Only 8% of seniors said they had received the updated bivalent booster, while 37% said they intended to “as soon as possible,” according to?a survey from Kaiser Family Foundation(KFF), which was published at the end of last month. That’s down from 93% who received a primary vaccination. 

One senior who decided to get the latest COVID-19 booster was President Biden, and he got his Tuesday in front of cameras. He used the opportunity to urge all eligible Americans to bolster their protection before a possible COVID wave this winter.

“It’s incredibly effective. But the truth is, not enough people are getting it. We’ve got to change that,” Biden said. Then he rolled up his sleeve, saying he wanted to show people “how easy it is to get that shot.” 

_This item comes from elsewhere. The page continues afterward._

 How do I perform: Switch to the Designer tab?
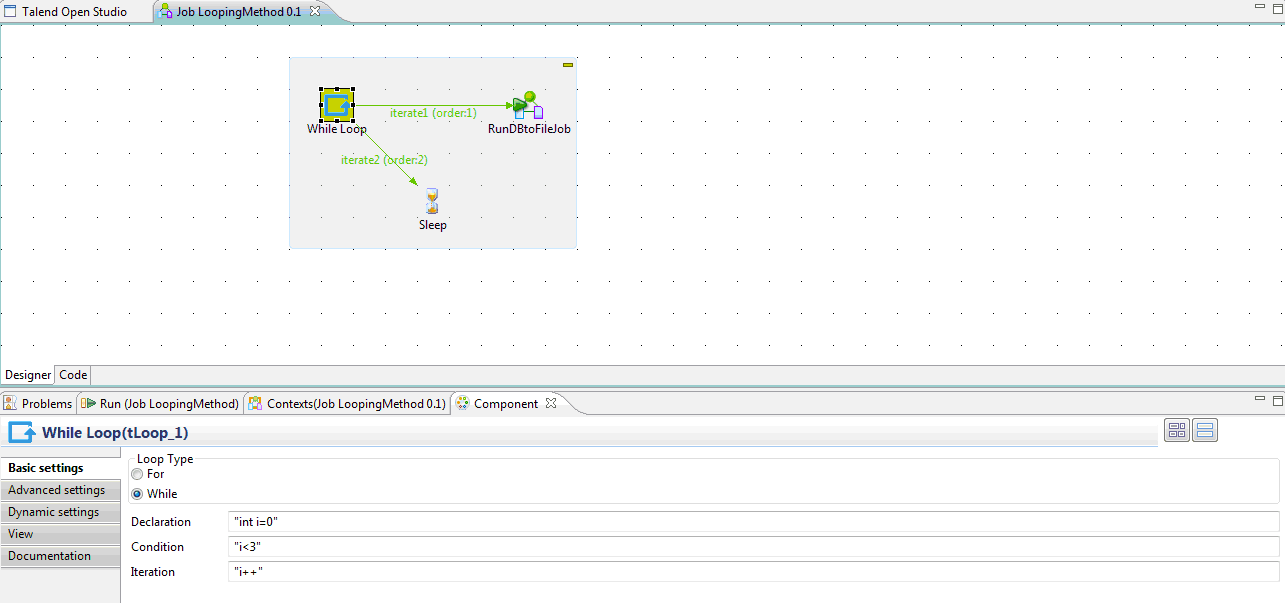pyautogui.click(x=28, y=375)
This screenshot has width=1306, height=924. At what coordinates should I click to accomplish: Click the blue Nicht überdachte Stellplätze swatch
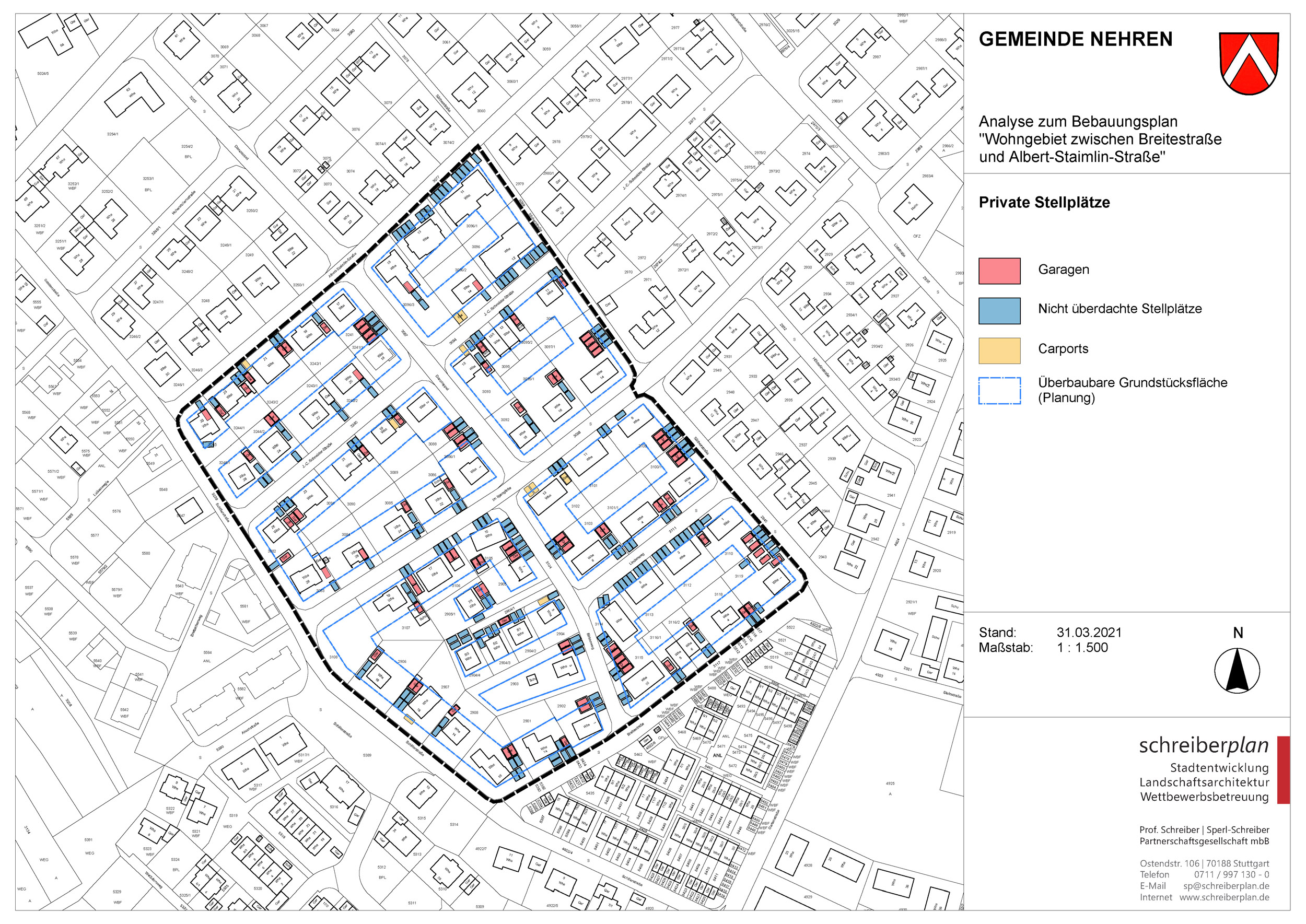(999, 311)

Nistler was not impressed by Biden.

“I’m not a big fan of his. Americans are smart. We can figure out what we need and don’t need,” Nistler said, “We don’t need some 80-year-old man telling us what to do. Whether it’s Biden or Fauci.”

Nistler was referring to Anthony Fauci, 81, a top federal health official, who stood behind Biden, 79, when the president delivered remarks before getting a shot.

Even Schickler, who is willing to receive any recommended booster, said Biden’s words and his choice to get a shot himself  “don’t make a difference to me.” She said only instructions from the Food and Drug Administration and CDC impact her vaccine decision.

Even at nursing homes, which lost over 200,000 residents and staff to COVID in the pandemic as of January this year, people have been slow to get the latest boosters, according to another survey from KFF.

A federal mandate requiring nursing home staff members to be vaccinated remains in place. But it does not include boosters. Only about half of nursing home workers had received a booster, and in Missouri, Alabama and Mississippi, only one-third had. 

Paula Gupta, an activity manager in a nursing home in Arlington, Va., even had not heard about the updated booster. The staff of the nursing home where she works continue to wear N95 masks and goggles and educate residents not to gather. However, in terms of whether boosters are effective, Gupta was skeptical. “Who knows?” she said.